As job exits go, this was a dramatic one.

Charlo Greene, a reporter for local CBS affiliate KTVA in Anchorage, Alaska, reported a segment on Sunday night about the Alaska Cannabis Club, a medical marijuana group.

She then told viewers that she is in fact the owner of the cannabis club, and added that she "will be dedicating all of my energy toward fighting for freedom and fairness, which begins with legalizing marijuana here in Alaska."

"As for this job," she added. "Well, not that I have a choice, but, [expletive], I quit."

A clearly surprised anchor apologized for Ms. Greene's use of profanity, and the station later sent a message to viewers via Twitter and its website, saying, "We sincerely apologize for the inappropriate language used by a KTVA reporter during her live presentation on the air tonight. The employee has been terminated."
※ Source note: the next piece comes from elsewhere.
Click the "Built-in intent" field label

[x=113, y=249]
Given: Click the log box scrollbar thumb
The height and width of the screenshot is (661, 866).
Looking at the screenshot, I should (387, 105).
Alaska is one of several states that has marijuana legalization on the ballot this November. Alaska, Oregon, and the District of Columbia – all of which currently allow medical marijuana in certain instances – will vote on full legalization. Florida and the territory of Guam will vote on medical marijuana.

The most recent polls in those areas indicate the measures are likely to pass, though the Alaska initiative may be the closest. A Public Policy Polling survey found that 48 percent of Alaskan voters support legalization, 45 percent oppose it, and 7 percent are undecided.

Colorado and Washington were the first two states to fully legalize marijuana, via ballot referendum in 2012. In both states, legal recreational marijuana sales began this year, under somewhat different regulatory systems, and observers are carefully watching to gauge the experiment's success. Few major problems have arisen in either state, though the regulation of edible pot products, in particular, has become a source of controversy in Colorado.

Alaska was one of the first states to legalize medical marijuana, via a 1998 ballot measure. But the legal status of the drug is murky, given the vague law and the fact that there is no provision for the legal sale of medical marijuana. (The law allows patients with a medical marijuana card to possess or grow small amounts for personal use, or to give away pot that they've grown to other cardholders.)

Ms. Greene's Alaska Cannabis Club, which she founded this spring, tries to get around that restriction by connecting patients to growers and suggesting patients provide a "donation" to cover the cost of growing the drug. An Alaska Dispatch News story in August profiled the club, and quoted its founder – presumably Greene – while granting her anonymity, citing "concern over potential repercussions from her employer."

Greene had reported about marijuana for KTVA before, without disclosing her relationship to the Alaska Cannabis Club. After her dramatic resignation from the station – and subsequent firing – Greene told the Dispatch News that she quit on air because "I wanted to draw attention to this issue. And the issue is medical marijuana."

"If I offended anyone, I apologize, but I’m not sorry for the choice that I made," she added.